Minuscule 1078 (in the Gregory-Aland numbering), A^{159} (von Soden), is a 10th-century Greek minuscule manuscript of the New Testament on parchment. It was adapted for liturgical use. The manuscript is not lacunose.

== Description ==
The codex contains the text of the four Gospels, on 282 parchment leaves (size ). The text is written in one column per page, 23-25 lines per page.
It contains a commentary and lectionary markings at the margin (for liturgical use).

== Text ==
The Greek text of the codex is a representative of the Byzantine text-type. Hermann von Soden classified it to the textual family A^{b}. Kurt Aland placed it in Category V.

According to the Claremont Profile Method it represents the textual family K^{x} in Luke 1, Luke 10, and Luke 20.

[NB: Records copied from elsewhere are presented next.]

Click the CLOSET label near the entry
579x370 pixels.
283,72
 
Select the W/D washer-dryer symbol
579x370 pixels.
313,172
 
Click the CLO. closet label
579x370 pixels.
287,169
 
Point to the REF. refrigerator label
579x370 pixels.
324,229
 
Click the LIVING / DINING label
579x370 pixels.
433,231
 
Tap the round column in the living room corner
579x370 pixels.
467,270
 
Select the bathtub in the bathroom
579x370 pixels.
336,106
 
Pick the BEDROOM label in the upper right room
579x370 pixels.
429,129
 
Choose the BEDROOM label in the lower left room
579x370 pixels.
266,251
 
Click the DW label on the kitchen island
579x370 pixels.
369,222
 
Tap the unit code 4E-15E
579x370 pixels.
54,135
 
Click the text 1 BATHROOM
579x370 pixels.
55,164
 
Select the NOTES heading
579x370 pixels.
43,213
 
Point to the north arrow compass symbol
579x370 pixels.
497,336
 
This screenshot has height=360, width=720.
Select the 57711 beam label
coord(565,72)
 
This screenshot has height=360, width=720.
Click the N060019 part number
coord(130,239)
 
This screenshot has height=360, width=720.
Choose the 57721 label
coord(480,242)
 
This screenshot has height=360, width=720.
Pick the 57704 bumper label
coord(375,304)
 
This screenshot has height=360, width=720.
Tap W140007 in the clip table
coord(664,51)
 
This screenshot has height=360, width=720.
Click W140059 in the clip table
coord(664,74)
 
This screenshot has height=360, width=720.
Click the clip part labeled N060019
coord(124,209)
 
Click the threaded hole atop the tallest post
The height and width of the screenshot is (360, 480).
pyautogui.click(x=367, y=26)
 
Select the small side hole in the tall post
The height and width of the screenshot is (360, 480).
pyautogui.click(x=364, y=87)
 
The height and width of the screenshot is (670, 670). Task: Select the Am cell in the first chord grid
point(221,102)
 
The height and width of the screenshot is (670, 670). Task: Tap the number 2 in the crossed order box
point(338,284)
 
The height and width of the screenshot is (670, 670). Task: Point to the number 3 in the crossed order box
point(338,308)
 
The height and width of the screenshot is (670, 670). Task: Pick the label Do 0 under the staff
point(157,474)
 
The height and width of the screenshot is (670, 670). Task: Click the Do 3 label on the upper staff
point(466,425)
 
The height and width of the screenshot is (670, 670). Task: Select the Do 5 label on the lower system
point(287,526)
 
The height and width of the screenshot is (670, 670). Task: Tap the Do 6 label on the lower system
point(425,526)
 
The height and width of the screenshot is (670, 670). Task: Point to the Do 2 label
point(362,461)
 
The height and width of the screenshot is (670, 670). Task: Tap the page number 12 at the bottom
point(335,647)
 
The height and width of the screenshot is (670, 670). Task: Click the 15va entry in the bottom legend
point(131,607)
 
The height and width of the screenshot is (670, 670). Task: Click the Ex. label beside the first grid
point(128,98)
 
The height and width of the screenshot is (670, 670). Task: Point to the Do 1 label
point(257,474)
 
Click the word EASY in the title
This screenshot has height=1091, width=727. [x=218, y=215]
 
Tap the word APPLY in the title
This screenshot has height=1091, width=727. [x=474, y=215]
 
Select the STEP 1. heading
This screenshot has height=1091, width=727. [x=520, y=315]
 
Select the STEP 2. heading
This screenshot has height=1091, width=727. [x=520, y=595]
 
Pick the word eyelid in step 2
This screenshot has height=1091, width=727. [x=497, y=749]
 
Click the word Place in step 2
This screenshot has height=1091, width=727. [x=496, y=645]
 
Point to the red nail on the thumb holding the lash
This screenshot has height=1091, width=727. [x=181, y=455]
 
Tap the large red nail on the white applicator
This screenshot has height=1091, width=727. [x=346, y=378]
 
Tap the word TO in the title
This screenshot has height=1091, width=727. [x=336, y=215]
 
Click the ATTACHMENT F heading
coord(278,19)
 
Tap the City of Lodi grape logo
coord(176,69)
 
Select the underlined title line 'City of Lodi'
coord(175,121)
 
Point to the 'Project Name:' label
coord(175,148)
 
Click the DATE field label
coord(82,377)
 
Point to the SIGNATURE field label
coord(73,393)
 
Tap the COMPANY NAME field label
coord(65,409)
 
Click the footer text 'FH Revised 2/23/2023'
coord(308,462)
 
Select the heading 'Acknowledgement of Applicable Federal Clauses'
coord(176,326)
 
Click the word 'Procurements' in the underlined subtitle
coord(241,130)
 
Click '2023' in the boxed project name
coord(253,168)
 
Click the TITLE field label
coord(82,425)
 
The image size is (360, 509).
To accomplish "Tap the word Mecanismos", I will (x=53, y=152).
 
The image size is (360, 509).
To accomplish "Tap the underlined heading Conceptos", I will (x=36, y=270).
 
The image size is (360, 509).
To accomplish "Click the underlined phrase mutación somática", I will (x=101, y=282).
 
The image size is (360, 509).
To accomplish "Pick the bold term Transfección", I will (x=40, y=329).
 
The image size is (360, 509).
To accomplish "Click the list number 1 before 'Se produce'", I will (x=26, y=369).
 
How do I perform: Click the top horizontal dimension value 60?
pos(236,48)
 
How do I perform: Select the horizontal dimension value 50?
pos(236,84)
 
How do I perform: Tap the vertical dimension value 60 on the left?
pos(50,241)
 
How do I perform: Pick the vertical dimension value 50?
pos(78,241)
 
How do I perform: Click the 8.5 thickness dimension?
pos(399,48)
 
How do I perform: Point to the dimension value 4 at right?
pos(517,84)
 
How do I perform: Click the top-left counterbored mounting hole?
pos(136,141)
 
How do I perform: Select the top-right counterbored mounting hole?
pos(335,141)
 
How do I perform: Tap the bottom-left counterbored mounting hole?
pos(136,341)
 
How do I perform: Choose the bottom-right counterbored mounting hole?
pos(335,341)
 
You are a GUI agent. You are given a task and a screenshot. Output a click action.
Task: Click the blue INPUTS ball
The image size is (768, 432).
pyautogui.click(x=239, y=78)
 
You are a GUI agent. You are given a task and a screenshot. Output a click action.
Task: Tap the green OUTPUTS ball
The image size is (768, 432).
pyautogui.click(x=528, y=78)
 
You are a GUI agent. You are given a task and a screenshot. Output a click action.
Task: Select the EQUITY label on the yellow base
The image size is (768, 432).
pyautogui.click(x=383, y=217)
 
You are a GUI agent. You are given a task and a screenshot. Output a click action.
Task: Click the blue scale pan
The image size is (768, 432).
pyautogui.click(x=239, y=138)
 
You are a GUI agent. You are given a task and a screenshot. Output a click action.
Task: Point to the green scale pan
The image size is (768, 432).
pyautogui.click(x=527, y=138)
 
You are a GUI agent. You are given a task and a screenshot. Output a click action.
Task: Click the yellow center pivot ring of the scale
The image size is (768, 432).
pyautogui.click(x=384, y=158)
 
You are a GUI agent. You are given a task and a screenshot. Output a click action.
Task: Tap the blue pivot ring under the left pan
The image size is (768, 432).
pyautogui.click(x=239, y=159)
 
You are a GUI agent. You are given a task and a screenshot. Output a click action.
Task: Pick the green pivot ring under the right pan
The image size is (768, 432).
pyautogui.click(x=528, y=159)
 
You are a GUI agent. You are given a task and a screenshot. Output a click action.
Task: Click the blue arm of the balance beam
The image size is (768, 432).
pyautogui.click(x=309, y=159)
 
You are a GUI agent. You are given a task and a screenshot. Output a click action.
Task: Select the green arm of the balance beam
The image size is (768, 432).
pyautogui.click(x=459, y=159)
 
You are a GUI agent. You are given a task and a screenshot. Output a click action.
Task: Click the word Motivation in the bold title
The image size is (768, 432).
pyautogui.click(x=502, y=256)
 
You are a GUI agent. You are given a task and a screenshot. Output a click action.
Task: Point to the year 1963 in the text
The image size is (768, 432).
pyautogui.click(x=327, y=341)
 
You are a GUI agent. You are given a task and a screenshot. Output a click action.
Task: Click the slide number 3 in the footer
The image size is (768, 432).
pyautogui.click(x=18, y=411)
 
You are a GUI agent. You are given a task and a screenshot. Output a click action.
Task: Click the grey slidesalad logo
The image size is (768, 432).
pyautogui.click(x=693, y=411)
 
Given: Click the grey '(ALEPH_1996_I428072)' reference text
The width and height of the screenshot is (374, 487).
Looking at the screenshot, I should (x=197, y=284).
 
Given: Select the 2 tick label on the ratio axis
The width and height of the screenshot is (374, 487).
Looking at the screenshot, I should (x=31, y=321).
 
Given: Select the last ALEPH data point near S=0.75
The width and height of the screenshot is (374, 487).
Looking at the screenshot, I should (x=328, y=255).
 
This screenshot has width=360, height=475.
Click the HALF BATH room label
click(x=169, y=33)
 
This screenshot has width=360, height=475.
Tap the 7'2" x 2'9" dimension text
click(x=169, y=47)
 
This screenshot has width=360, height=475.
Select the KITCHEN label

It lacks text of Matthew 16:2b–3. The Pericope Adulterae (John 7:53-8:11) is placed at the end of the Gospel of John. The pericope has an additional scholion at the margin: ευρηται και ετερα εν αν αρχαιος αντιγραφοις απερ συνειδομεν γραψαι προς τω τελει του αυτου ευαγγελιστου α εστιν ταδε. The same scholion has codex 1076 (with two differences - το for τω and ευαγγελιου for ευαγγελιστου).

== History ==

Caspar René Gregory dated the manuscript to the 10th century. Currently the manuscript is dated by the INTF to the 10th century.

The manuscript was added to the list of New Testament manuscripts by C. R. Gregory (1078^{e}). Gregory saw it in 1886.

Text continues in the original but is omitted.